Days Gone: When Boring Becomes Bad


Image Courtesy of Bend Studio and Sony Interactive Entertainment

Koby Haldorson, staff writer

In the modern entertainment world, we often support and further the creation of bad pieces of media, like going to see films in theaters for the purpose of mocking them.

When something is outright awful, some semblance of enjoyment can be extracted from it, but when something is mediocre, it can be far more disappointing.

Days Gone is an open-world third-person-shooter zombie game, that blends gaming’s biggest trends: an open-word format with zombies.

In a world with excellent zombie games, Days Gone just can’t hit the same level of quality as other games like it. It even fails as a PS4 first-party exclusive. If anything, Days Gone serves as an unfortunate reminder that tried-and-true formulas don’t always work.

Once I got my hands on it and started playing, I was somewhat disappointed. For starters, player choice, which was featured in an official gameplay showcase for Days Gone, has been almost completely removed from the final product. For some unknown reason, players no longer have any agency in the game’s story.

The ability to choose getting removed was absolutely detrimental to the game, as given how uninteresting and messy the story is, the player engagement in it could’ve helped people be more invested in the character growth.

Days Gone has a messy, often confusing story. In fact, it doesn’t actually even have a central plot line until several hours into the game.

The characters can’t even redeem this game, as everyone is stereotypically post-apocalyptic or just a jerk.

The only character with any shred of personality is the player character himself, Deacon St. John, but even then he still lacks any real depth. He could be swapped with any other zombie game protagonist and nothing would change.

Mechanically, strange design choices and difficult gameplay mechanics frequently get in the way of mine actually enjoying the game.

Deacon’s bike requires constant upkeep and refueling. This makes sense, as this would be the case in real life, but unfortunately, these mechanics are seriously broken. Gas cans that can be found in the world are seemingly endless, and that may just be a good thing given how quickly the bike runs out of fuel.

One of the few good things is the world. Bend Studio did an excellent job constructing an eerie, yet beautifully overgrown post-apocalyptic vision of Oregon.

Despite what I’ve said, the game isn’t really bad, necessarily, it’s just a boring, mediocre experience.

So is Days Gone redeemable? The short answer is no.

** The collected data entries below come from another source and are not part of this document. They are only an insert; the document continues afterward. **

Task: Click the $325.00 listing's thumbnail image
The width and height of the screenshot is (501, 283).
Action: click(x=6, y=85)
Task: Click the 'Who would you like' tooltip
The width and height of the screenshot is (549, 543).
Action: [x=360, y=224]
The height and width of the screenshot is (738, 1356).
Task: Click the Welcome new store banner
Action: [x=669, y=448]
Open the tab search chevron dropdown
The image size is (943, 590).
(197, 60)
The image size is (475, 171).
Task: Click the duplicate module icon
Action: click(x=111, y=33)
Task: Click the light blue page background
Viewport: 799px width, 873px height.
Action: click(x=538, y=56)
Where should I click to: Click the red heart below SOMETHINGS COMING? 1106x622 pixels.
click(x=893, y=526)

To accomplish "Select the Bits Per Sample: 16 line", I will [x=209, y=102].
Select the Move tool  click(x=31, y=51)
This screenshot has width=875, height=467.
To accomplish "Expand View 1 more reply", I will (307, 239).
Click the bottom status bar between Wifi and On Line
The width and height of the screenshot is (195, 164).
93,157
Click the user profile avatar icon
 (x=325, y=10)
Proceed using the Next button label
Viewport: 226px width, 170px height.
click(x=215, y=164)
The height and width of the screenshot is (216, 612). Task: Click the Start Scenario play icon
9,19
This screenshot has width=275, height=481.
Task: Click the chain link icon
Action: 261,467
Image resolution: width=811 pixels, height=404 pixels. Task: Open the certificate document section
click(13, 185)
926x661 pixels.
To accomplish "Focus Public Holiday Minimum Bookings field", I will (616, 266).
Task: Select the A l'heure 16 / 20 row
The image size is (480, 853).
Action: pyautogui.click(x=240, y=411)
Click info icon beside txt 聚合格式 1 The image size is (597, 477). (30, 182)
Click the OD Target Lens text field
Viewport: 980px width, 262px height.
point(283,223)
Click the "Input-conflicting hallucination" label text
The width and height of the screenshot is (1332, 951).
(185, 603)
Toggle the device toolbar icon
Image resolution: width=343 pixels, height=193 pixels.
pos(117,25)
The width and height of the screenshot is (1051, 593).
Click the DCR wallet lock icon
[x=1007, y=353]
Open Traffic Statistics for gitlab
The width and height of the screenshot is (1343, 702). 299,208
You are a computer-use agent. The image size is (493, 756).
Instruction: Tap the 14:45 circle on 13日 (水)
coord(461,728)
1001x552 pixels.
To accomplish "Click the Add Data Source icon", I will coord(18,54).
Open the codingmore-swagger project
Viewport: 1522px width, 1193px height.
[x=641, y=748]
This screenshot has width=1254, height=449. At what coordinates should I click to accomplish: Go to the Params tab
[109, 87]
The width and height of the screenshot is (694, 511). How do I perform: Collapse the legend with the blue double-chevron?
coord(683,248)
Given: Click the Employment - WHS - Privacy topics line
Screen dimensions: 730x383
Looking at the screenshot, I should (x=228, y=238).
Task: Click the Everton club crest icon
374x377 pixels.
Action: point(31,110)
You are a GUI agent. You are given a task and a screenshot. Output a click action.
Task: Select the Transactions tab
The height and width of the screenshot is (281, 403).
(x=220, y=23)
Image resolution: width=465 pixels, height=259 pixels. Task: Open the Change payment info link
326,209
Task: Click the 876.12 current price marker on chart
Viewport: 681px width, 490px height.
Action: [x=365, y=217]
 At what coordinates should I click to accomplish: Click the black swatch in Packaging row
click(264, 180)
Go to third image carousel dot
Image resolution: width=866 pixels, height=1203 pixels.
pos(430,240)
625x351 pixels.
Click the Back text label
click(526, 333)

Mechanics are broken, the game is stupidly buggy, the story isn’t very interesting and is excruciatingly slow, the characters are generic and the game overall is just a boring, mediocre experience, worth maybe 40 dollars at most.

I would recommend saving your money for a better game, but if you still want to check out Days Gone, get it when it’s on a deep sale, because this game is not worth the full price.

Days Gone is available now for PlayStation 4, for $60, and is rated M for mature.